By Rob Beschizza at 10:31 am Sat, Jul 21, 2012
Once he was the king of Spain. Now he eats humble pie…
Now he vacuums the turf at skydome.
Given that he apparently pulls 270,000 euros a year, for doing whatever it is that contemporary kings do, I’m guessing he’ll be ok…
For those who lack Moxy in their lives:
But doesn’t that weed out the ones that can’t out-run a bullet? It strengthens the herd, right? Isn’t that how it works?
It takes great bravery to shoot an elephant from an armored SUV at 100 yards, plus tremendous tracking skills to find such elusive and hard to spot beasts. I bet the ones he hunted were even chained to a stake with a barely adequate chain.

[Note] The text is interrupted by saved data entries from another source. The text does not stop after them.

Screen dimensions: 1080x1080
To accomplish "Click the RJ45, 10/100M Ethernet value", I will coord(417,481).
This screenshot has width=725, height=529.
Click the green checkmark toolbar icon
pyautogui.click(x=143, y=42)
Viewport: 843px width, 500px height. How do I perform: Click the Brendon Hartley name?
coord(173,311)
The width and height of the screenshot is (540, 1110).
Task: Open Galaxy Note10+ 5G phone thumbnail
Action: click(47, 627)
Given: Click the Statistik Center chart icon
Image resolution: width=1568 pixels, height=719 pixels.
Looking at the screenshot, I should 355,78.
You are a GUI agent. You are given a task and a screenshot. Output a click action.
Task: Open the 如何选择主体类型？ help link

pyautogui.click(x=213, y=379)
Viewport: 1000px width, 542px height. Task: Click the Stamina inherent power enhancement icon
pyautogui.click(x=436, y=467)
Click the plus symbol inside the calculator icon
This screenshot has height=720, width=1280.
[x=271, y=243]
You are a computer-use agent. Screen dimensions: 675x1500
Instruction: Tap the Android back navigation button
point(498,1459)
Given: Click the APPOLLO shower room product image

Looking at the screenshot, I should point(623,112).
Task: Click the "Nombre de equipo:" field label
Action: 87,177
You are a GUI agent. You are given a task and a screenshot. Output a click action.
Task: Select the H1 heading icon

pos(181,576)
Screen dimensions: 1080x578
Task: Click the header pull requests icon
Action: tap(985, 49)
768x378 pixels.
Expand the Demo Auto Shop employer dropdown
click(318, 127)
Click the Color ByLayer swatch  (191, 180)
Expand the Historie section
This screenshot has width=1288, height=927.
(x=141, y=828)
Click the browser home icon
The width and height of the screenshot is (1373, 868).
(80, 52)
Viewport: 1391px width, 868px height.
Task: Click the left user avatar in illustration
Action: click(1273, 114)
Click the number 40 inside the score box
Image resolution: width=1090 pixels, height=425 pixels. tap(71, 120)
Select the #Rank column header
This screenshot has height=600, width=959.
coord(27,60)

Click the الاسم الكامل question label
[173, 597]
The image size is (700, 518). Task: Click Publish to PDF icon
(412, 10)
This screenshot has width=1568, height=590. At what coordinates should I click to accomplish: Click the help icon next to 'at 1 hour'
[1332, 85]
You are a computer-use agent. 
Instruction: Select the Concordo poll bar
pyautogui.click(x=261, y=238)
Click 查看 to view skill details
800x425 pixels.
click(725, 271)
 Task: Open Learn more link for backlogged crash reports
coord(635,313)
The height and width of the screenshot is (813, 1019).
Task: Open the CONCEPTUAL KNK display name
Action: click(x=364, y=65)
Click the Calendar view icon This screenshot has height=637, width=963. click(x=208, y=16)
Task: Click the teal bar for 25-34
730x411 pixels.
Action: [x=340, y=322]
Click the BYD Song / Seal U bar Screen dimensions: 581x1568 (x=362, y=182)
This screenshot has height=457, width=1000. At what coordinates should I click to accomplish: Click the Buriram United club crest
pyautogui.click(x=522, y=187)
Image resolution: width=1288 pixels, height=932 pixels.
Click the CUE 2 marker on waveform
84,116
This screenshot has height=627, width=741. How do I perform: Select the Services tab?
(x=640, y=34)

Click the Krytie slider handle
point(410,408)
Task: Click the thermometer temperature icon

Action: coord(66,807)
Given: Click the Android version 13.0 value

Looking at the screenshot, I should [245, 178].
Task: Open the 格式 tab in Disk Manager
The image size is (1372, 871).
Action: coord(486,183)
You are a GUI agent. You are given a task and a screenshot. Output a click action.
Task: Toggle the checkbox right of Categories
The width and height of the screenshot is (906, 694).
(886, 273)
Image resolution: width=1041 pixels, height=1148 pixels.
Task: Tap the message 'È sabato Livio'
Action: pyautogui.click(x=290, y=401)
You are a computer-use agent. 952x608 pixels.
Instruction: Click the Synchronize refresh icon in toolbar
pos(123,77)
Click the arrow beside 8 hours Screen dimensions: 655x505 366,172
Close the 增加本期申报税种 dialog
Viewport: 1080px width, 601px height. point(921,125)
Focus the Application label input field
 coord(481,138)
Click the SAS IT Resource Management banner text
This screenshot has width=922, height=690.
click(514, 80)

What I dont understand it´s why he was honorary president of World Wildlife Fund to begin with. He loves to shoot animals in the face. He was a hunter already in his teens.
¡He has a terrible record of hunting endangered species and drunken bears in Romania, Russia and other eastern European countries!
Christ! He is an asshole!
In the modern world, now that spanish kings cannot plunder, subjugate and eradicate advanced civilizations that lack firearm technology, the last little pleasure left that satisfies the sweet tooth is shooting animals into extinction. I guess.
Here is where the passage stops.